_Objective_
Reproduce the following lines verbatim, every one of them.

↓↓↓

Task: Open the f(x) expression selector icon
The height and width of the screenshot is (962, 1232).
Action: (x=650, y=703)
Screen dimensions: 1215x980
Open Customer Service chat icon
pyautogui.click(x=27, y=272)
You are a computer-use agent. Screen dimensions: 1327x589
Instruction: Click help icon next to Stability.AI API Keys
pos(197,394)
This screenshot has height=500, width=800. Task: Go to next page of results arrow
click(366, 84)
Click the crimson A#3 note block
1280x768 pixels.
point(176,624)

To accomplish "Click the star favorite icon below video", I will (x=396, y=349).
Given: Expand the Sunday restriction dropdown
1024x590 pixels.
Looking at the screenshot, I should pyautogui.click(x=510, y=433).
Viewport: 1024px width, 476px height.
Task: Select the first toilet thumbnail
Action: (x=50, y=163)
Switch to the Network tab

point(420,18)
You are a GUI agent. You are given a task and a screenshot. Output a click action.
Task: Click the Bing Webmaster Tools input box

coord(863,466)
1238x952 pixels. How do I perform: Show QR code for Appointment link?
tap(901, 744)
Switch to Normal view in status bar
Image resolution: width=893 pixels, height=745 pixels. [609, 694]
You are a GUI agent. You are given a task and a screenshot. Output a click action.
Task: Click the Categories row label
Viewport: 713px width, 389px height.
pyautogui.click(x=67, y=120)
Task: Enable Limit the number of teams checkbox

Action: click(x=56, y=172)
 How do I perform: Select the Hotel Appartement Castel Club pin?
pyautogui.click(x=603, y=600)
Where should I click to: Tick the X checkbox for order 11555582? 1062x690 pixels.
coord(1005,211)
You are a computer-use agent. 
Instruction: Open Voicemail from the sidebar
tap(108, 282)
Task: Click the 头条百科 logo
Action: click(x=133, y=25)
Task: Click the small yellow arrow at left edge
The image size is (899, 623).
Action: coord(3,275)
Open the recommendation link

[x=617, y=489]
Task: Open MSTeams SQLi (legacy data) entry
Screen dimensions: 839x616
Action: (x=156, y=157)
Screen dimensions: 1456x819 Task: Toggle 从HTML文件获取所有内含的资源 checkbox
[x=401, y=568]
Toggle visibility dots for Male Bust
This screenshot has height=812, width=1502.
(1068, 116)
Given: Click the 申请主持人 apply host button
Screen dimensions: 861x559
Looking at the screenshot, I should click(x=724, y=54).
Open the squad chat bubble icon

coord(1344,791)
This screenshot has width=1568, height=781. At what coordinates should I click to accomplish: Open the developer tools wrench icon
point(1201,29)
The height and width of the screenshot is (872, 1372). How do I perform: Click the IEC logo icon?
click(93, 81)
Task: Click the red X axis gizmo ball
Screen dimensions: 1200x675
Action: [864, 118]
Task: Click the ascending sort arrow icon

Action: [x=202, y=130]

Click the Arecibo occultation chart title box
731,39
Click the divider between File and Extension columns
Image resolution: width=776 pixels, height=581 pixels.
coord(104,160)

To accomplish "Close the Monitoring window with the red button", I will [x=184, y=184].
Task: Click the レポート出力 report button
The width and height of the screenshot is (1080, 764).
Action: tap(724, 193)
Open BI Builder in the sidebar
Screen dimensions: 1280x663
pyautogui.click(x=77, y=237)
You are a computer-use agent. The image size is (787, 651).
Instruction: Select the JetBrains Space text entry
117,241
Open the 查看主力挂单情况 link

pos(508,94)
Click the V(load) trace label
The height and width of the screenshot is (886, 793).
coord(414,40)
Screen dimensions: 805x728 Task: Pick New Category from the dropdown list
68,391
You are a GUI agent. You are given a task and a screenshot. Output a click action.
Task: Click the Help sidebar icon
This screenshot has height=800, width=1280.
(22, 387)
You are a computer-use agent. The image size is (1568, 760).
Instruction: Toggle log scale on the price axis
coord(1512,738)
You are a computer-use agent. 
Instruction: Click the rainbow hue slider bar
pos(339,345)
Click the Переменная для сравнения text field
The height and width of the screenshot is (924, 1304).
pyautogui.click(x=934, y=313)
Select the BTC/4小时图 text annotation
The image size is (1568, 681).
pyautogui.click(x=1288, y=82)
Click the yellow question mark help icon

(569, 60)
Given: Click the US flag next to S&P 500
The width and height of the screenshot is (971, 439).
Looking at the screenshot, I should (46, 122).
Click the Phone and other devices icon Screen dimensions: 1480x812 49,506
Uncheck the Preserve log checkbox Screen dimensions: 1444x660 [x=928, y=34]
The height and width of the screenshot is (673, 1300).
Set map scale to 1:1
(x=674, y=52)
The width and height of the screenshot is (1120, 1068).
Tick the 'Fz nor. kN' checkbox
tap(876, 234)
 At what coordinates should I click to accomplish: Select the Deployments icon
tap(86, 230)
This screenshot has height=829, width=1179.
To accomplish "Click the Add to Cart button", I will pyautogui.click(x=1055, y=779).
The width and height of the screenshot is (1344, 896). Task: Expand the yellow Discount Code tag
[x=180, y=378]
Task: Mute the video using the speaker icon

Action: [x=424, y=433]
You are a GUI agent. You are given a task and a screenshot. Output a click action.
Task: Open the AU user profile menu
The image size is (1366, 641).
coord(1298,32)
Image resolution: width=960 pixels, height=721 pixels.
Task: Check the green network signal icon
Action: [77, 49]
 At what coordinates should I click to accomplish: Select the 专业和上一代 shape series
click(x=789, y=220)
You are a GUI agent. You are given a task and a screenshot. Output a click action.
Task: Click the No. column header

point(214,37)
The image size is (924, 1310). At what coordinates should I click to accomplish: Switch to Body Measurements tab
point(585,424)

↑↑↑

_Task answer_
Task: Open the f(x) expression selector icon
The height and width of the screenshot is (962, 1232).
Action: (x=650, y=703)
Screen dimensions: 1215x980
Open Customer Service chat icon
pyautogui.click(x=27, y=272)
You are a computer-use agent. Screen dimensions: 1327x589
Instruction: Click help icon next to Stability.AI API Keys
pos(197,394)
This screenshot has height=500, width=800. Task: Go to next page of results arrow
click(366, 84)
Click the crimson A#3 note block
1280x768 pixels.
point(176,624)

To accomplish "Click the star favorite icon below video", I will (x=396, y=349).
Given: Expand the Sunday restriction dropdown
1024x590 pixels.
Looking at the screenshot, I should pyautogui.click(x=510, y=433).
Viewport: 1024px width, 476px height.
Task: Select the first toilet thumbnail
Action: (x=50, y=163)
Switch to the Network tab

point(420,18)
You are a GUI agent. You are given a task and a screenshot. Output a click action.
Task: Click the Bing Webmaster Tools input box

coord(863,466)
1238x952 pixels. How do I perform: Show QR code for Appointment link?
tap(901, 744)
Switch to Normal view in status bar
Image resolution: width=893 pixels, height=745 pixels. [609, 694]
You are a GUI agent. You are given a task and a screenshot. Output a click action.
Task: Click the Categories row label
Viewport: 713px width, 389px height.
pyautogui.click(x=67, y=120)
Task: Enable Limit the number of teams checkbox

Action: click(x=56, y=172)
 How do I perform: Select the Hotel Appartement Castel Club pin?
pyautogui.click(x=603, y=600)
Where should I click to: Tick the X checkbox for order 11555582? 1062x690 pixels.
coord(1005,211)
You are a computer-use agent. 
Instruction: Open Voicemail from the sidebar
tap(108, 282)
Task: Click the 头条百科 logo
Action: click(x=133, y=25)
Task: Click the small yellow arrow at left edge
The image size is (899, 623).
Action: coord(3,275)
Open the recommendation link

[x=617, y=489]
Task: Open MSTeams SQLi (legacy data) entry
Screen dimensions: 839x616
Action: (x=156, y=157)
Screen dimensions: 1456x819 Task: Toggle 从HTML文件获取所有内含的资源 checkbox
[x=401, y=568]
Toggle visibility dots for Male Bust
This screenshot has height=812, width=1502.
(1068, 116)
Given: Click the 申请主持人 apply host button
Screen dimensions: 861x559
Looking at the screenshot, I should click(x=724, y=54).
Open the squad chat bubble icon

coord(1344,791)
This screenshot has width=1568, height=781. At what coordinates should I click to accomplish: Open the developer tools wrench icon
point(1201,29)
The height and width of the screenshot is (872, 1372). How do I perform: Click the IEC logo icon?
click(93, 81)
Task: Click the red X axis gizmo ball
Screen dimensions: 1200x675
Action: [864, 118]
Task: Click the ascending sort arrow icon

Action: [x=202, y=130]

Click the Arecibo occultation chart title box
731,39
Click the divider between File and Extension columns
Image resolution: width=776 pixels, height=581 pixels.
coord(104,160)

To accomplish "Close the Monitoring window with the red button", I will [x=184, y=184].
Task: Click the レポート出力 report button
The width and height of the screenshot is (1080, 764).
Action: tap(724, 193)
Open BI Builder in the sidebar
Screen dimensions: 1280x663
pyautogui.click(x=77, y=237)
You are a computer-use agent. The image size is (787, 651).
Instruction: Select the JetBrains Space text entry
117,241
Open the 查看主力挂单情况 link

pos(508,94)
Click the V(load) trace label
The height and width of the screenshot is (886, 793).
coord(414,40)
Screen dimensions: 805x728 Task: Pick New Category from the dropdown list
68,391
You are a GUI agent. You are given a task and a screenshot. Output a click action.
Task: Click the Help sidebar icon
This screenshot has height=800, width=1280.
(22, 387)
You are a computer-use agent. The image size is (1568, 760).
Instruction: Toggle log scale on the price axis
coord(1512,738)
You are a computer-use agent. 
Instruction: Click the rainbow hue slider bar
pos(339,345)
Click the Переменная для сравнения text field
The height and width of the screenshot is (924, 1304).
pyautogui.click(x=934, y=313)
Select the BTC/4小时图 text annotation
The image size is (1568, 681).
pyautogui.click(x=1288, y=82)
Click the yellow question mark help icon

(569, 60)
Given: Click the US flag next to S&P 500
The width and height of the screenshot is (971, 439).
Looking at the screenshot, I should (46, 122).
Click the Phone and other devices icon Screen dimensions: 1480x812 49,506
Uncheck the Preserve log checkbox Screen dimensions: 1444x660 [x=928, y=34]
The height and width of the screenshot is (673, 1300).
Set map scale to 1:1
(x=674, y=52)
The width and height of the screenshot is (1120, 1068).
Tick the 'Fz nor. kN' checkbox
tap(876, 234)
 At what coordinates should I click to accomplish: Select the Deployments icon
tap(86, 230)
This screenshot has height=829, width=1179.
To accomplish "Click the Add to Cart button", I will pyautogui.click(x=1055, y=779).
The width and height of the screenshot is (1344, 896). Task: Expand the yellow Discount Code tag
[x=180, y=378]
Task: Mute the video using the speaker icon

Action: [x=424, y=433]
You are a GUI agent. You are given a task and a screenshot. Output a click action.
Task: Open the AU user profile menu
The image size is (1366, 641).
coord(1298,32)
Image resolution: width=960 pixels, height=721 pixels.
Task: Check the green network signal icon
Action: [77, 49]
 At what coordinates should I click to accomplish: Select the 专业和上一代 shape series
click(x=789, y=220)
You are a GUI agent. You are given a task and a screenshot. Output a click action.
Task: Click the No. column header

point(214,37)
The image size is (924, 1310). At what coordinates should I click to accomplish: Switch to Body Measurements tab
point(585,424)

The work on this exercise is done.